What to produce:
Copy the listing below word for word, from its first line through the line that contains "point(430,371)". Omit the pictures from your copy.

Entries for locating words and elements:

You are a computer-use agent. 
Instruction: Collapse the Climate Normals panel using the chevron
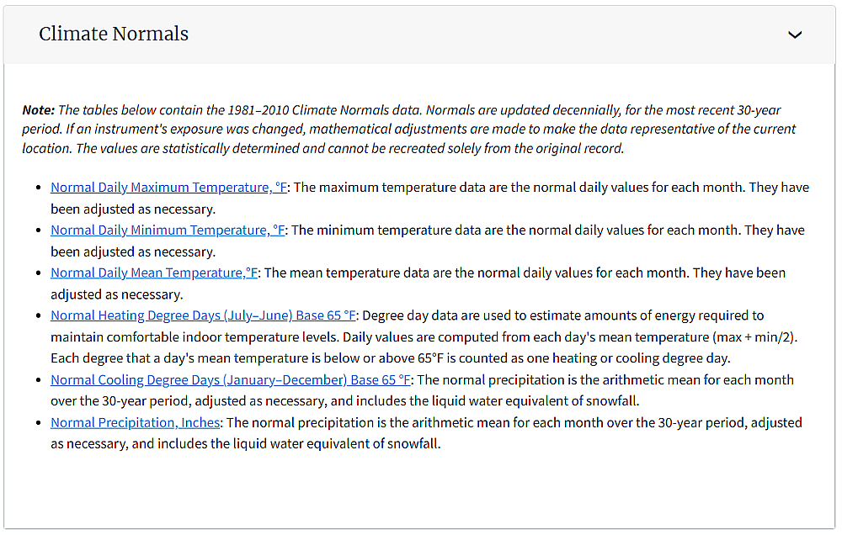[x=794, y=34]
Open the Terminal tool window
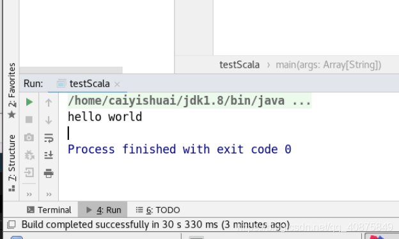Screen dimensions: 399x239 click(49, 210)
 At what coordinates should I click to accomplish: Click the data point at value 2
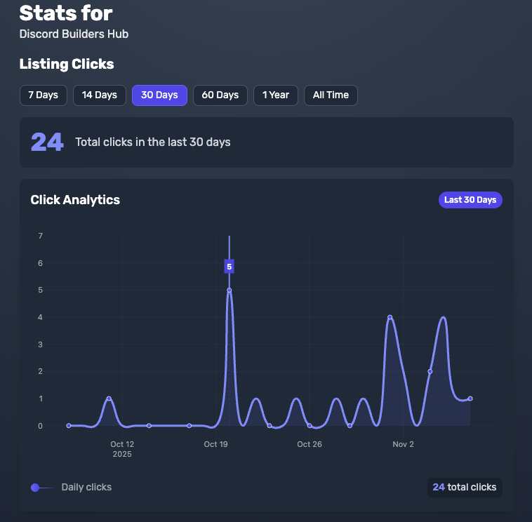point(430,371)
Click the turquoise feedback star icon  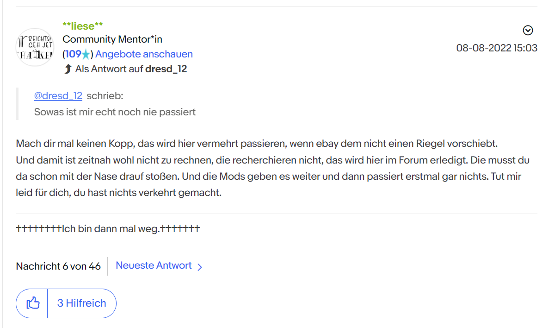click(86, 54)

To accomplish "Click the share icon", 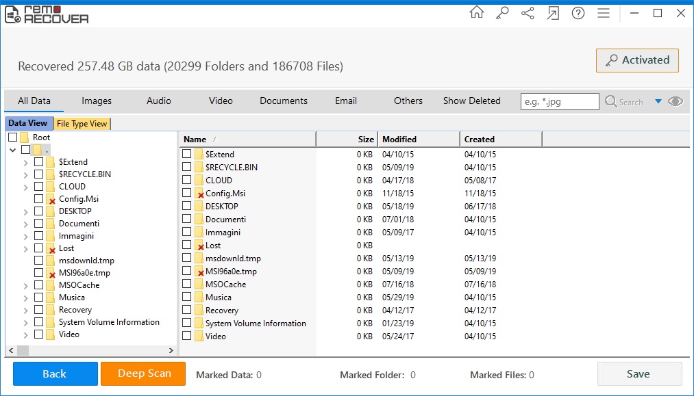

Expected answer:
You are a computer-use agent. 
Instruction: Collapse the Climate Normals panel using the chevron
[x=794, y=34]
Open the Terminal tool window
Screen dimensions: 399x239 click(49, 210)
 At what coordinates should I click to accomplish: Click the data point at value 2
point(430,371)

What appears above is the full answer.